The storyline, however, is all too real according to prosecutors at the tax evasion trial of actor Wesley Snipes, who faced a court in Ocala, Florida, today accused of not paying anything on the £19 million ($38 million) he earned between 1999 and 2004 for hit movies including Blade.
Snipes, 45, is accused with two financial advisers of using a “creative” interpretation of America’s complicated tax laws to justify his failure to pay and of fraudulently reclaiming another £3.5 million ($7 million) for earlier years that the actor said he was entitled to have refunded.
According to his defence lawyers, Snipes is only guilty of receiving bad advice from the pair and had no intention to defraud. “He did what every other American is entitled to, to ask the Internal Revenue Service for information,” Robert G Bernhoft, his lead attorney, told the Tampa Tribune.
“Asking questions is not a crime, even if the IRS would like it to be.” But prosecutors paint a different picture of the tough-guy actor, who has a star on the Hollywood Walk of Fame. He embarked on “an intentionally false, fictitious and fraudulent” misapplication of the law, the indictment says.
According to the charges, Snipes, who faces up to 16 years in jail if convicted of conspiracy to defraud the US Government and failure to file tax returns for six years from 1999, signed up for an illegal scheme marketed by Douglas Rosile and Eddie Ray Kahn, his advisers and fellow defendants.
The two set up a company 15 years ago called American Rights Litigators, offering its “861 programme” to clients in return for a share of the tax savings, or of any refunds made by the Internal Revenue Service. The so-called 861 position, named after a section of federal tax code, has been used by protestors to claim that income tax is not payable on anything earned by US citizens within the borders of the country. But prosecutors and tax experts argue that it is a frivolous stance that has been discredited in at least eight previous tax avoidance trials.
Rosile and Kahn’s group later changed its name to the Guiding Light of God Ministries, but was religious only in name, prosecutors say.
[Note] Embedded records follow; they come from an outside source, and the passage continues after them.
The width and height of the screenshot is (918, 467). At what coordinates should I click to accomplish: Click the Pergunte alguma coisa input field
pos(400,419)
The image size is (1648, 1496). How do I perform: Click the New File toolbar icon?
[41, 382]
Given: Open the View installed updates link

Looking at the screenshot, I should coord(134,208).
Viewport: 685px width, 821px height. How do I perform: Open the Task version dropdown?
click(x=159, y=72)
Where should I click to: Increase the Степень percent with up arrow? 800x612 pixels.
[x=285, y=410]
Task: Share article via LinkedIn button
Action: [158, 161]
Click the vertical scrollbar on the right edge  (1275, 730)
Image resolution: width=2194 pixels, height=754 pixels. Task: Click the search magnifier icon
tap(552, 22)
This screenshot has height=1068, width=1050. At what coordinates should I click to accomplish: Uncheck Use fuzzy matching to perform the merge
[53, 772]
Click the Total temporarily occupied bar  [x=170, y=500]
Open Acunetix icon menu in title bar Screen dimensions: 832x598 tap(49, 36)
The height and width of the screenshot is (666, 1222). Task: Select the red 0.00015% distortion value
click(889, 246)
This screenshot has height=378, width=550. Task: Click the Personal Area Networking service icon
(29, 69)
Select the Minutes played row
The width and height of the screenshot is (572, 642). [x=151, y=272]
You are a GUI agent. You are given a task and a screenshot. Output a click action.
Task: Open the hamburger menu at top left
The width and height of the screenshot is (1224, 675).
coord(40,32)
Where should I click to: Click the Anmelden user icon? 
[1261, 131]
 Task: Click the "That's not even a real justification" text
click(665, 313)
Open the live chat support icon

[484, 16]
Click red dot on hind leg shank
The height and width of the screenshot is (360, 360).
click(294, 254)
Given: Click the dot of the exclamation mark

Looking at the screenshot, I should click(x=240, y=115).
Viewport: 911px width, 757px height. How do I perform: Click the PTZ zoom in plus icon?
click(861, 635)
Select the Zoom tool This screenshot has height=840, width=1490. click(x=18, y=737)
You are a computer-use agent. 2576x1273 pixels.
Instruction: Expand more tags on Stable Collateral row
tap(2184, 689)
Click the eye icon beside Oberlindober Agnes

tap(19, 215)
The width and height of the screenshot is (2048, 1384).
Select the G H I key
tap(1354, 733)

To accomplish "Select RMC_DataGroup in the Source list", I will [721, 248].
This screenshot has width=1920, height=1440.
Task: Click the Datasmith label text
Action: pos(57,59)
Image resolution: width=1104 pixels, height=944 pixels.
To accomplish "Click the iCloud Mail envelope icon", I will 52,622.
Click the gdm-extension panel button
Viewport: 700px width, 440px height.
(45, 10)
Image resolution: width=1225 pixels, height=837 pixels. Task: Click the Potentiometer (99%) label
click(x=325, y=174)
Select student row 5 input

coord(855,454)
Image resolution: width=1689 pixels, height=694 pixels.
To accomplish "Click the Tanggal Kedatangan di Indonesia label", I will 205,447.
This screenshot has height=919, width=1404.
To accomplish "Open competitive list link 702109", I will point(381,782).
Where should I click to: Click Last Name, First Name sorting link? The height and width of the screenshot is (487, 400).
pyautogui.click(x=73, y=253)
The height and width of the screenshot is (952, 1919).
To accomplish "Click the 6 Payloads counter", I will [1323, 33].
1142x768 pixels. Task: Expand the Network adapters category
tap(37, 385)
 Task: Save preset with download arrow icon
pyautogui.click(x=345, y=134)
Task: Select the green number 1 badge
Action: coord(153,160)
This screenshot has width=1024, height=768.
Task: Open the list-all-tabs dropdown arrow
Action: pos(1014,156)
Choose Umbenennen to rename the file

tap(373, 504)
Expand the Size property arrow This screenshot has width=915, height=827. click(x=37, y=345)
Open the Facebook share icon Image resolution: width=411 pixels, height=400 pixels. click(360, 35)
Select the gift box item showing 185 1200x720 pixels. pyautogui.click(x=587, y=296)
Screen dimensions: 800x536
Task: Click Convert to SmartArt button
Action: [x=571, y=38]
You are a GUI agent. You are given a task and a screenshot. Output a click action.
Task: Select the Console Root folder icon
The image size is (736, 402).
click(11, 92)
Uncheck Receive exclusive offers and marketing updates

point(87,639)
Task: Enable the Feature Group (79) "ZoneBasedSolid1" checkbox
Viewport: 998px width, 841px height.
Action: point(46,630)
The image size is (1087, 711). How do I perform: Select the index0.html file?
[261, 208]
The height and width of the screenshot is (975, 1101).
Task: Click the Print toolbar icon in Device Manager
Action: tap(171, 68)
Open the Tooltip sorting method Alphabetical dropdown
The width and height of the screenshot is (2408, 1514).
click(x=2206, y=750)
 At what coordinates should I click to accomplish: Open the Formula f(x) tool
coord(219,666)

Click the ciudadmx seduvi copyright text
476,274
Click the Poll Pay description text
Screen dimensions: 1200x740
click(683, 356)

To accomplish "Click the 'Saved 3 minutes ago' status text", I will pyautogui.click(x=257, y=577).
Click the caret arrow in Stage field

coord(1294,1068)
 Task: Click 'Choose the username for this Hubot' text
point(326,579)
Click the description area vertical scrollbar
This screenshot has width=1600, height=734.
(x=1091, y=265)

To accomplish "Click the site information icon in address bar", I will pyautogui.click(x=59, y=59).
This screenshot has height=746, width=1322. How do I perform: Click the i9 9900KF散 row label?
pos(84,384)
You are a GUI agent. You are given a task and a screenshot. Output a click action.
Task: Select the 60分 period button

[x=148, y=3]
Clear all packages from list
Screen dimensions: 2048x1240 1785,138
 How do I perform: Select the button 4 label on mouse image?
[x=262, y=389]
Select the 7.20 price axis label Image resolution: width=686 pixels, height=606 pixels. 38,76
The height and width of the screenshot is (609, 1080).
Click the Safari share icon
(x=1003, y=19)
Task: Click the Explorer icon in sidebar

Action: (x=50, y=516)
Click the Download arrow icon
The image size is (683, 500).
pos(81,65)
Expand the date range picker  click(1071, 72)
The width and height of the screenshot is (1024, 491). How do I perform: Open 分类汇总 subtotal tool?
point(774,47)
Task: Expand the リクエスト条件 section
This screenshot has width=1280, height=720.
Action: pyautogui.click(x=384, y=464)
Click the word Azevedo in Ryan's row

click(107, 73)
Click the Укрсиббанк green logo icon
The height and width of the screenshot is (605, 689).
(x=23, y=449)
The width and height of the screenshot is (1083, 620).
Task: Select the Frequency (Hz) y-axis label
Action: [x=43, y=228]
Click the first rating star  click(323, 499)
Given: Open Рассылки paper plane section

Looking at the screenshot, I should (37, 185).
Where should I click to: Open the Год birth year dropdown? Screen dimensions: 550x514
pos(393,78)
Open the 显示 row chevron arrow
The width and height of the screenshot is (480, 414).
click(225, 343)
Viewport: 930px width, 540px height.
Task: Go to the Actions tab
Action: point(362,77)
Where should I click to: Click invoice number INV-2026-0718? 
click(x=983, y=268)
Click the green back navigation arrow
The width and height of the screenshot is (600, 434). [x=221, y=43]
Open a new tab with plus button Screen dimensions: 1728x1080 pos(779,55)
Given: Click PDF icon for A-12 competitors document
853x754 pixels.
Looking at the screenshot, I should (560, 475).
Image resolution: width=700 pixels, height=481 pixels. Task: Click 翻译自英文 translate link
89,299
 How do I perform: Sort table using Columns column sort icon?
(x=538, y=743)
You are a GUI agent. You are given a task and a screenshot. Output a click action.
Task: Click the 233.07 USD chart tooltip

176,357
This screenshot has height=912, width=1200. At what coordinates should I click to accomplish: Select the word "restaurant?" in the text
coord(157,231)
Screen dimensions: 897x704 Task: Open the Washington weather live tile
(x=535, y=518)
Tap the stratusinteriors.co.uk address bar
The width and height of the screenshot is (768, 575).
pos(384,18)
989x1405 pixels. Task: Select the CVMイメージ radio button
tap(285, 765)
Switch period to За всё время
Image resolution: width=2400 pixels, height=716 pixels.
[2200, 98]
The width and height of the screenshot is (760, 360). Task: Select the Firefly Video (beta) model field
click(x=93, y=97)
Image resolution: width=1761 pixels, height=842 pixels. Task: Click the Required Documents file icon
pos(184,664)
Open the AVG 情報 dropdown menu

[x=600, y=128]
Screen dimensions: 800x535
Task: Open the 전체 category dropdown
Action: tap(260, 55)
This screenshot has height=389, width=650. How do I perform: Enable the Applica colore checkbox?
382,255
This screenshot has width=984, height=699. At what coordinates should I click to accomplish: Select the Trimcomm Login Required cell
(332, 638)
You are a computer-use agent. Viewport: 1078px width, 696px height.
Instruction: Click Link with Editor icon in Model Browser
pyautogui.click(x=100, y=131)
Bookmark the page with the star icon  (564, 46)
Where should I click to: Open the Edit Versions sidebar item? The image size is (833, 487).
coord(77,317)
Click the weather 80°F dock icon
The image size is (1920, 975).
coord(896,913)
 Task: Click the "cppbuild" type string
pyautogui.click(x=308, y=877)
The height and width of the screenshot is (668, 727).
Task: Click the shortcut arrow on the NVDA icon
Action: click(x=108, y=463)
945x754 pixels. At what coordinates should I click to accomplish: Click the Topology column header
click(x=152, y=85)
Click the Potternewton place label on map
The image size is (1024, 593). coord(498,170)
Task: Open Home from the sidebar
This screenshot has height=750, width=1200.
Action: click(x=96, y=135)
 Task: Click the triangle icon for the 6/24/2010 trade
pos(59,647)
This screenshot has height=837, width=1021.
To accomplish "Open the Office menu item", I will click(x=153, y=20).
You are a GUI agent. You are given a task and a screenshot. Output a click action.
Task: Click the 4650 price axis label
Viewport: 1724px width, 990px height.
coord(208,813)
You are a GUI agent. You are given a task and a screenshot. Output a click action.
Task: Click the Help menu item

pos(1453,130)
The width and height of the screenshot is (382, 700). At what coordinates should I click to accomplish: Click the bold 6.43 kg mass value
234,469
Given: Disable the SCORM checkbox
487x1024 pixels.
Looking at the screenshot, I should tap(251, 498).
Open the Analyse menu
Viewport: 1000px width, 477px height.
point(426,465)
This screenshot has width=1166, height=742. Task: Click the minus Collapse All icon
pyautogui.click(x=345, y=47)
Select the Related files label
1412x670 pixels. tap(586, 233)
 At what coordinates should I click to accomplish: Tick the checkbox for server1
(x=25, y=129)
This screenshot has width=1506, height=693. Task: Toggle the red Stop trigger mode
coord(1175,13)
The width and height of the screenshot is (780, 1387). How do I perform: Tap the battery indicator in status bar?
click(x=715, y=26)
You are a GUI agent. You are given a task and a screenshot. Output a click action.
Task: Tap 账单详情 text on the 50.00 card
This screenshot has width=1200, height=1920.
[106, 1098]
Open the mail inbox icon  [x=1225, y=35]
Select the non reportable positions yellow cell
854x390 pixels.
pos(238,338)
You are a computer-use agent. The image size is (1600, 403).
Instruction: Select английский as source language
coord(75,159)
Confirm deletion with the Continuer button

Snipes continued paying a membership fee to them until 2004.
“In reality, they were for-profit, commercial enterprises that promoted and sold fraudulent tax schemes that interfered with the administration of the internal revenue laws of the United States,” the indictment says.
In 2005, a year before he was charged but after a federal investigation into his tax affairs was under way, the actor was arrested trying to enter South Africa on a forged passport and was deported back to the US.
“He is completely innocent and acted in good faith, with no bad purpose or criminal intent to deceive or defraud at all,” said Robert Barnes, a member of Snipes’ legal team.
The trial began yesterday with jury selection and is expected to last four weeks.